Tuesday , 23 April 2024

Media Freedom Group Condemns Harassment Of Iran Journalists

Radiofarda – In a statement on Friday, February 21, the international press freedom NGO, Reporters Without Borders (RSF), condemned the Islamic Revolution Guards Corps’ (IRGC) fearsome Intelligence Organization for summoning and threatening journalists in the clergy-dominated Iran.

Referring to seven Iranian journalists, including Mohammad Mosaed, RSF says that pressure on them has intensified in the past few days.

The IRGC had arrested Mosaed on December 25, 2019, for a tweet during the deadliest uprising against the Islamic Republic last November, when the authorities disconnected the Internet.

“Hello, free world! I used 42 different proxies to write this. Millions of Iranians don’t have Internet [connection]. Can you hear us?” Mosaed tweeted a few hours after the Ministry of Interior disconnected the Internet on November 16.

Mosaed had also revealed the name of “journalists” who had agreed to use the government-provided Internet without mentioning to the ongoing protests.
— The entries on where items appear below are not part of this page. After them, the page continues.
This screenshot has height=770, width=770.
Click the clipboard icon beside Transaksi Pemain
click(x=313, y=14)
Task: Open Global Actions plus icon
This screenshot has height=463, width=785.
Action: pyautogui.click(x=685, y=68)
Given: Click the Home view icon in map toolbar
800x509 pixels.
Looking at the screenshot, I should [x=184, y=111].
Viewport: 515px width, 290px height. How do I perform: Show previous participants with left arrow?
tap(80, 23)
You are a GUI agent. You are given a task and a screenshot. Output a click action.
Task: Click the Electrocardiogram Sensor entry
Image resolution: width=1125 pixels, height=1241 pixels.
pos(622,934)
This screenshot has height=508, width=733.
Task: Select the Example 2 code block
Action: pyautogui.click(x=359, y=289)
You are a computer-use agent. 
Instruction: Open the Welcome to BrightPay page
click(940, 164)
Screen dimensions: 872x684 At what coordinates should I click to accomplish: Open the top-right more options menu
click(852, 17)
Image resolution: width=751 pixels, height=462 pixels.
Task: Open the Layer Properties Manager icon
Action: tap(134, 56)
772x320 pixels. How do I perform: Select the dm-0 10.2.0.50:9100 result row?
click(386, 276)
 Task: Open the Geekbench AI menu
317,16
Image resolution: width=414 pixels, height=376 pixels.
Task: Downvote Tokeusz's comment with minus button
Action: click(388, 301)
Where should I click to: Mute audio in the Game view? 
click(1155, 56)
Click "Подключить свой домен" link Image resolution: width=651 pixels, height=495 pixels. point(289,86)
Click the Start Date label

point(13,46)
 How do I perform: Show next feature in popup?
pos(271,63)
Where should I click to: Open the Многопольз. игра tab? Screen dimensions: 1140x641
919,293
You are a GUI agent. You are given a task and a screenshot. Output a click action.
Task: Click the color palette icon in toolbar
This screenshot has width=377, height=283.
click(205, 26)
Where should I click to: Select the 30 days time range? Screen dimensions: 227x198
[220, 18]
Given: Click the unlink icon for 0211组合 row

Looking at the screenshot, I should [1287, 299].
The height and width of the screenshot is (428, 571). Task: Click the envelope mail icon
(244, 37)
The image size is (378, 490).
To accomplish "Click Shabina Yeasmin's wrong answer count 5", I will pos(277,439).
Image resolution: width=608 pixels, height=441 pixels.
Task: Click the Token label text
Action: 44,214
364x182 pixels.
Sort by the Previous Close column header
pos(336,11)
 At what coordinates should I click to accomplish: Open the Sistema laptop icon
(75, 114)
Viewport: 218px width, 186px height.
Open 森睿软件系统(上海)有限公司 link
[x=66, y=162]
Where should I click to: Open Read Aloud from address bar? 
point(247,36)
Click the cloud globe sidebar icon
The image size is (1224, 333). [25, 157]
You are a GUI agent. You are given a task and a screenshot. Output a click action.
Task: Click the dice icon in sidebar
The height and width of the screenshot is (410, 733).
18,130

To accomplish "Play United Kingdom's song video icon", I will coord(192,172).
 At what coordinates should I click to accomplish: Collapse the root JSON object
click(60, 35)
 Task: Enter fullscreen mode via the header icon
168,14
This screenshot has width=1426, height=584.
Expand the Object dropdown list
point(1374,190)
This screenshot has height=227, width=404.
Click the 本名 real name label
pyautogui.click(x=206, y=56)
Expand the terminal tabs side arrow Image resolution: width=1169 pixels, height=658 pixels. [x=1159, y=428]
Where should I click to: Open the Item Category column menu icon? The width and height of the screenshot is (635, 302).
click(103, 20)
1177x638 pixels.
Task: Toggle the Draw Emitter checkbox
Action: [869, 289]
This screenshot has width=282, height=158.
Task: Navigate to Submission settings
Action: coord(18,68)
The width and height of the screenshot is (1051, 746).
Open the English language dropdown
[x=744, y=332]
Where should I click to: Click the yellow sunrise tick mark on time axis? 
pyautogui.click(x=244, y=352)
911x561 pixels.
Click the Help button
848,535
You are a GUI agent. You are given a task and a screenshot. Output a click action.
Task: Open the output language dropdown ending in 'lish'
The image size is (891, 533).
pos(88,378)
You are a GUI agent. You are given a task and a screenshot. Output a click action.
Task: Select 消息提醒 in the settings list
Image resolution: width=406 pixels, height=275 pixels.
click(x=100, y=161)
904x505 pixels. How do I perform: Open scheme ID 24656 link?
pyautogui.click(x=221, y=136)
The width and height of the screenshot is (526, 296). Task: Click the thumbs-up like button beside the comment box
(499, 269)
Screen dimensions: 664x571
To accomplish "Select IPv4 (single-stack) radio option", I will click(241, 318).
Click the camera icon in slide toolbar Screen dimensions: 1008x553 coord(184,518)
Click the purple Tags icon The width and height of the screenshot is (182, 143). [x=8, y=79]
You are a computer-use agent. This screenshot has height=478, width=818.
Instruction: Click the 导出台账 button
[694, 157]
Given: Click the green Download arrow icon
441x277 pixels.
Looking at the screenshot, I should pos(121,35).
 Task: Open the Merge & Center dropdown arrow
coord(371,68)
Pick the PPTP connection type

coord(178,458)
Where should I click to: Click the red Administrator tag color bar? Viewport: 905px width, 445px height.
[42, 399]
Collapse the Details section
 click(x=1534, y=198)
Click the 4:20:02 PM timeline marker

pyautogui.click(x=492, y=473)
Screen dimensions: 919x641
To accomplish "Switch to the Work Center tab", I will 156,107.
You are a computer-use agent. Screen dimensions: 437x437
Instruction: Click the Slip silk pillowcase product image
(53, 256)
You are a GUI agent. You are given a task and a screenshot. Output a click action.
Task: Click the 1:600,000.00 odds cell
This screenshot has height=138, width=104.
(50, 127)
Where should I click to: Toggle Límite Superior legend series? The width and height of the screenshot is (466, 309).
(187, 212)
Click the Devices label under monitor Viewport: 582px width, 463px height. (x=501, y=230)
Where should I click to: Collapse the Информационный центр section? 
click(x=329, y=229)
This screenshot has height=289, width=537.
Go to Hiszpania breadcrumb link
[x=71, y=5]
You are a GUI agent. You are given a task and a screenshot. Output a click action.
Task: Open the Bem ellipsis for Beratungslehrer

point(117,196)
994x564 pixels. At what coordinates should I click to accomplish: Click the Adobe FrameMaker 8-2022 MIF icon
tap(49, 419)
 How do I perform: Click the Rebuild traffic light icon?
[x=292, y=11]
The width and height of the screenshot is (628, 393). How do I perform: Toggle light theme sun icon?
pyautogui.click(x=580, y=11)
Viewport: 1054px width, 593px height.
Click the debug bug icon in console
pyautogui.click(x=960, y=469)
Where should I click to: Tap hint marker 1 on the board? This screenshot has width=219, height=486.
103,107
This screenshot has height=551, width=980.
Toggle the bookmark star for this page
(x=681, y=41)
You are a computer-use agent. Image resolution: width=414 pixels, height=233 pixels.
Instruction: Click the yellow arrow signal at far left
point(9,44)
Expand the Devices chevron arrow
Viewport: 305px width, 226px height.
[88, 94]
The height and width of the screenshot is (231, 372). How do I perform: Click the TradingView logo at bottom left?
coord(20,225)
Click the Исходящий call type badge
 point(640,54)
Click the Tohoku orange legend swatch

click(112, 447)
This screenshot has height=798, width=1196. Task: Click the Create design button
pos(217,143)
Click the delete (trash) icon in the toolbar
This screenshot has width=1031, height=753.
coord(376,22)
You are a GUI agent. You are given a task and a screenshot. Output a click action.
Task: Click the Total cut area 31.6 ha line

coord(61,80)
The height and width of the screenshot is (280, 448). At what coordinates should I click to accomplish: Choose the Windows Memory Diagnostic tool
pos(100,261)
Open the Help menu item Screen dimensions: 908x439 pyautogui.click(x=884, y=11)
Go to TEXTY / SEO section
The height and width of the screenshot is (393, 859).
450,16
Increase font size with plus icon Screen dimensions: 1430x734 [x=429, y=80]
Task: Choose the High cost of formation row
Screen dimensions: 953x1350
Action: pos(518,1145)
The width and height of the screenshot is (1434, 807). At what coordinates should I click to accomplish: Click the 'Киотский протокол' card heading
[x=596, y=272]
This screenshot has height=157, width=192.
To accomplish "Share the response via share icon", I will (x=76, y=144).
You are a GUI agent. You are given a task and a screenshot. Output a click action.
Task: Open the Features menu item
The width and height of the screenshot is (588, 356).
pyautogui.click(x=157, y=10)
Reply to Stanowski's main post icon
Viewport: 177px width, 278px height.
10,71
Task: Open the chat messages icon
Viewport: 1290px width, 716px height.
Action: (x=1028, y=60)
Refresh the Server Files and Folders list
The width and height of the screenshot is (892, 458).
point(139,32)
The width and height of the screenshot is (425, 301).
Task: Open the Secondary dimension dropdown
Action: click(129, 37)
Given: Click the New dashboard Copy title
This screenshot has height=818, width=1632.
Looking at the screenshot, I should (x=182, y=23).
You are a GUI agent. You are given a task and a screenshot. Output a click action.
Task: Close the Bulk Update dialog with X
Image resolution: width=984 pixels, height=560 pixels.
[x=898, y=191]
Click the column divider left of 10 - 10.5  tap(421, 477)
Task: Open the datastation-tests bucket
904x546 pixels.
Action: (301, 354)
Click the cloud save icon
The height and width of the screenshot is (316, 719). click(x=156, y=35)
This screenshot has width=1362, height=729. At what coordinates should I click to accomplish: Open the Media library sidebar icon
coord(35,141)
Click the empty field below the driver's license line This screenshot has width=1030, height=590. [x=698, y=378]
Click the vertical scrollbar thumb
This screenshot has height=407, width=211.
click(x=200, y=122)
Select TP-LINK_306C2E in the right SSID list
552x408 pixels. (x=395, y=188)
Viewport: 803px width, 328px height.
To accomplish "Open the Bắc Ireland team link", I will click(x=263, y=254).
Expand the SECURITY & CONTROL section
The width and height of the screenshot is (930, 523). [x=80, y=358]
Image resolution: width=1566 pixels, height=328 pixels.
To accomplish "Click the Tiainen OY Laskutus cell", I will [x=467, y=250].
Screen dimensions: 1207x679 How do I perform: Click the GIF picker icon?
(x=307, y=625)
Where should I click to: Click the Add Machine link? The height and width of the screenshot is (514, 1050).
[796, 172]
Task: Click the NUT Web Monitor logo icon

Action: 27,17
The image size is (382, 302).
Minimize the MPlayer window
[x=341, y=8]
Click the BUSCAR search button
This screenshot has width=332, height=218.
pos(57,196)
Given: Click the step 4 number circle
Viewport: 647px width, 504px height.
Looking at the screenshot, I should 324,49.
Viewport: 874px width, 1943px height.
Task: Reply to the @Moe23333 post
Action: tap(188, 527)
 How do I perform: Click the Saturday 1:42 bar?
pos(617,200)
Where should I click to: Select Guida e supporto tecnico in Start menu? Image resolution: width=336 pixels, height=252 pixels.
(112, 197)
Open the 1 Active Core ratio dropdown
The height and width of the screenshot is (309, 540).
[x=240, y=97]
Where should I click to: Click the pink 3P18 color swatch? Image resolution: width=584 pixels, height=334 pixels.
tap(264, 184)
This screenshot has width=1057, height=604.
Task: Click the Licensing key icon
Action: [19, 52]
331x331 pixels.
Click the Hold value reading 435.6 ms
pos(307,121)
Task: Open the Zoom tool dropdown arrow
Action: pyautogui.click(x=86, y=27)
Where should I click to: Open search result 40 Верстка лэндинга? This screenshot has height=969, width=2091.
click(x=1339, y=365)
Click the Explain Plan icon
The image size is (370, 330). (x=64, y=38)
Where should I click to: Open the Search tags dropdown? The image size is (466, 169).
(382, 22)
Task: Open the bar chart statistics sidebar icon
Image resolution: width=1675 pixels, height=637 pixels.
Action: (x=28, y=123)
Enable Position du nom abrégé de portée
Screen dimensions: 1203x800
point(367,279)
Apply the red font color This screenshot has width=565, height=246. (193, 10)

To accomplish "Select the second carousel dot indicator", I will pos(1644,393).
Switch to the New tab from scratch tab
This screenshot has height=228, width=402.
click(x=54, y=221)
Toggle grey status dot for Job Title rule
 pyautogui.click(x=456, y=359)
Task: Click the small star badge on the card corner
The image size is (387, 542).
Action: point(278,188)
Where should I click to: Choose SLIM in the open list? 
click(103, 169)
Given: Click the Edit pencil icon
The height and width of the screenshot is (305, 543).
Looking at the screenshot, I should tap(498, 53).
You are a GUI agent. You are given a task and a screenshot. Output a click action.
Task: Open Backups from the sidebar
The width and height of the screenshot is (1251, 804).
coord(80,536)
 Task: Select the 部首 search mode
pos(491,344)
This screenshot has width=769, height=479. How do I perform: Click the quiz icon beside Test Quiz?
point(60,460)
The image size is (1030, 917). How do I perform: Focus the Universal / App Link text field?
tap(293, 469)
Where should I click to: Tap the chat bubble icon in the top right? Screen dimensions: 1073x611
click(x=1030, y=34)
While the Internet was disconnected, the Islamic Republic security forces backed by Special anti-riot Units, the IRGC members, and plainclothesmen brutally suppressed the protests.

Mosaed was later released on bail, while forced to stay away from social media.

RSF has deplored summoning and threatening independent journalists as an “illegal and roguish” move.

Such moves are intended to prevent Iranian journalists from disseminating information on social media, RSF asserts.

According to RSF, Iran has been one of the world’s most repressive countries for journalists for the past 41 years.

“State control of news and information is unrelenting, and at least 860 journalists and citizen-journalists have been imprisoned or executed since 1979 RSF has noted, adding, “The Islamic regime exercises extensive control over the media landscape and its harassment of independent journalists, citizen-journalists and independent media has not let up. They are constantly subjected to intimidation, arbitrary arrest, and long jail sentences imposed by revolutionary courts at the end of unfair.”